Set in the 19th Century, the book follows George Washington Black, who begins life as a field slave on a plantation in Barbados. It's a cruel, grueling life, and Wash is confused and alarmed when he finds he is assigned to be a manservert to the master's younger brother. He fears he will be assaulted and abused, with no way out, because he is always forced to go along. Even when he finds that Titch -- which his new master insists that Wash call him -- is not the vicious master he feared, he cannot rest easy.
"I thought of my existence ... the brutal hours in the field under the crushing sun, the screams, the casual finality edging every slave's life, as though each day could easily be the last. And that, it seemed to me clearly, was the more obvious anguish -- that life had never belonged to any of us, even when we sought to reclaim it by ending it."
Titch discovers Wash has natural artistic skills, and he encourages his talents. But he does so because he sees a benefit to his own scientific endeavours.

When a tragedy occurs on the plantation, Titch and Wash flee, leading to their adventures through America, Canada, and England. The tale is told in brilliant, colorful, descriptive language.

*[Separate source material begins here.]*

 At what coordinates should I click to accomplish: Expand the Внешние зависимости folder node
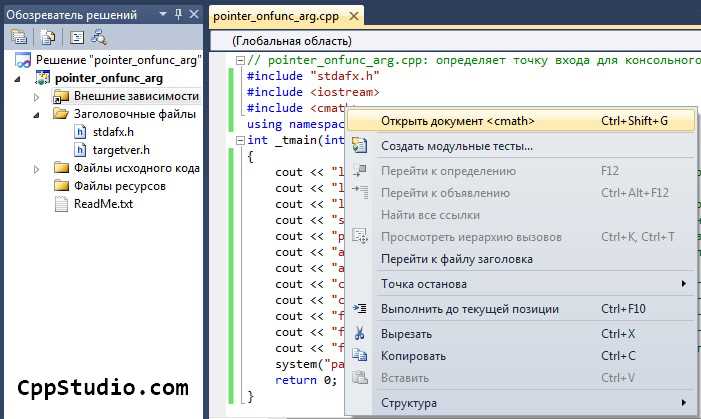37,97
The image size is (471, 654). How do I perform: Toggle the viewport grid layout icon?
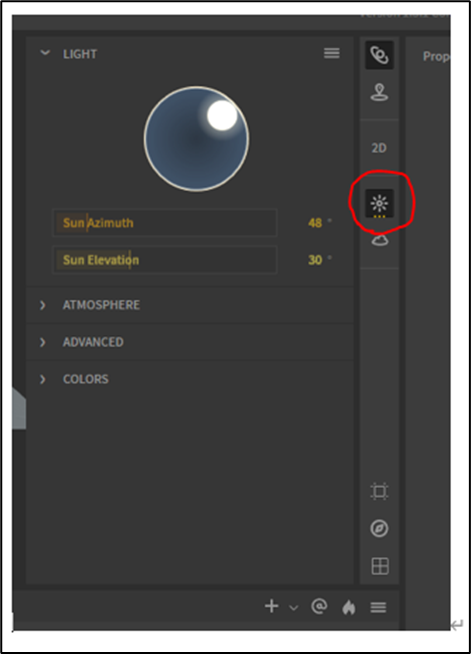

For instance, later in the book, Wash recalls his experience in the Canadian Arctic.
"I had been warned ... that snow was white, and cold. But it was not white; it held all the colours of the spectrum. It was blue and green and yellow and teal; there were delicate pink tintings in some of the cliffs as we passed. As the light shifted in the sky, so did the snow around us deepen, find new hues, the way an ocean is never blue but some constantly changing colour. Nor was the cold simply cold -- it was the devouring of heat, a complete sucking of warmth from the blood until what remained was the absence of heat." 
It's that writing, showing the melancholy, the bitterness, and the haunted, hunted existence that follows Wash throughout his life, that makes this book worth buying and saving, so one can read it again and again.